TASK —
All of the data should be restated word for word.
--- EXERCISE INPUT Enclosed Below ---
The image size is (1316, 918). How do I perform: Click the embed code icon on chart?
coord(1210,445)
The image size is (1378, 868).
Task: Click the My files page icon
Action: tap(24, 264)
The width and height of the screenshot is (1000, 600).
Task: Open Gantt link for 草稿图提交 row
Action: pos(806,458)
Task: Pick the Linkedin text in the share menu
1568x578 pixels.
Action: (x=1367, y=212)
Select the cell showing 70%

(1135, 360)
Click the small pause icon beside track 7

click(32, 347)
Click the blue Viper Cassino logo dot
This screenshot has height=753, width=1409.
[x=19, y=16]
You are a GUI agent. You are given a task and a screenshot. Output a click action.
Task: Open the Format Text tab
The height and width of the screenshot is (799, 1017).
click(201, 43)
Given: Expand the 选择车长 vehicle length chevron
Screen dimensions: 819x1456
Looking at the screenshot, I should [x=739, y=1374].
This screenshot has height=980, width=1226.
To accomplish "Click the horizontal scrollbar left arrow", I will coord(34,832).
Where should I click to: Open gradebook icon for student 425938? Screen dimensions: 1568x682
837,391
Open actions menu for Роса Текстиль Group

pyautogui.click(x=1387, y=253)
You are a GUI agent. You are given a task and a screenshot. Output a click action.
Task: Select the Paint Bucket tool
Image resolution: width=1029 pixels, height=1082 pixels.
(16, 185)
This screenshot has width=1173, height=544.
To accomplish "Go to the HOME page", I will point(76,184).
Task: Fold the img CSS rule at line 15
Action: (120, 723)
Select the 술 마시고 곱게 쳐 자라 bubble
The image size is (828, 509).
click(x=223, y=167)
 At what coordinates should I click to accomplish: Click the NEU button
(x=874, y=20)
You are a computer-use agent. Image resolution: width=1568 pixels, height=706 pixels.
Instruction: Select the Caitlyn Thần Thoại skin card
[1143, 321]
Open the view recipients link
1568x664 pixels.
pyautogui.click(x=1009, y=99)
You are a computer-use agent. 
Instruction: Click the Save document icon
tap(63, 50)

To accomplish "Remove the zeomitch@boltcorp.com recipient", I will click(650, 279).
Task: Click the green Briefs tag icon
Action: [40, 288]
--- End of Enclosed EXERCISE INPUT ---
REPLY —
The image size is (1316, 918). How do I perform: Click the embed code icon on chart?
coord(1210,445)
The image size is (1378, 868).
Task: Click the My files page icon
Action: tap(24, 264)
The width and height of the screenshot is (1000, 600).
Task: Open Gantt link for 草稿图提交 row
Action: pos(806,458)
Task: Pick the Linkedin text in the share menu
1568x578 pixels.
Action: (x=1367, y=212)
Select the cell showing 70%

(1135, 360)
Click the small pause icon beside track 7

click(32, 347)
Click the blue Viper Cassino logo dot
This screenshot has height=753, width=1409.
[x=19, y=16]
You are a GUI agent. You are given a task and a screenshot. Output a click action.
Task: Open the Format Text tab
The height and width of the screenshot is (799, 1017).
click(201, 43)
Given: Expand the 选择车长 vehicle length chevron
Screen dimensions: 819x1456
Looking at the screenshot, I should [x=739, y=1374].
This screenshot has height=980, width=1226.
To accomplish "Click the horizontal scrollbar left arrow", I will coord(34,832).
Where should I click to: Open gradebook icon for student 425938? Screen dimensions: 1568x682
837,391
Open actions menu for Роса Текстиль Group

pyautogui.click(x=1387, y=253)
You are a GUI agent. You are given a task and a screenshot. Output a click action.
Task: Select the Paint Bucket tool
Image resolution: width=1029 pixels, height=1082 pixels.
(16, 185)
This screenshot has width=1173, height=544.
To accomplish "Go to the HOME page", I will point(76,184).
Task: Fold the img CSS rule at line 15
Action: (120, 723)
Select the 술 마시고 곱게 쳐 자라 bubble
The image size is (828, 509).
click(x=223, y=167)
 At what coordinates should I click to accomplish: Click the NEU button
(x=874, y=20)
You are a computer-use agent. Image resolution: width=1568 pixels, height=706 pixels.
Instruction: Select the Caitlyn Thần Thoại skin card
[1143, 321]
Open the view recipients link
1568x664 pixels.
pyautogui.click(x=1009, y=99)
You are a computer-use agent. 
Instruction: Click the Save document icon
tap(63, 50)

To accomplish "Remove the zeomitch@boltcorp.com recipient", I will click(650, 279).
Task: Click the green Briefs tag icon
Action: [40, 288]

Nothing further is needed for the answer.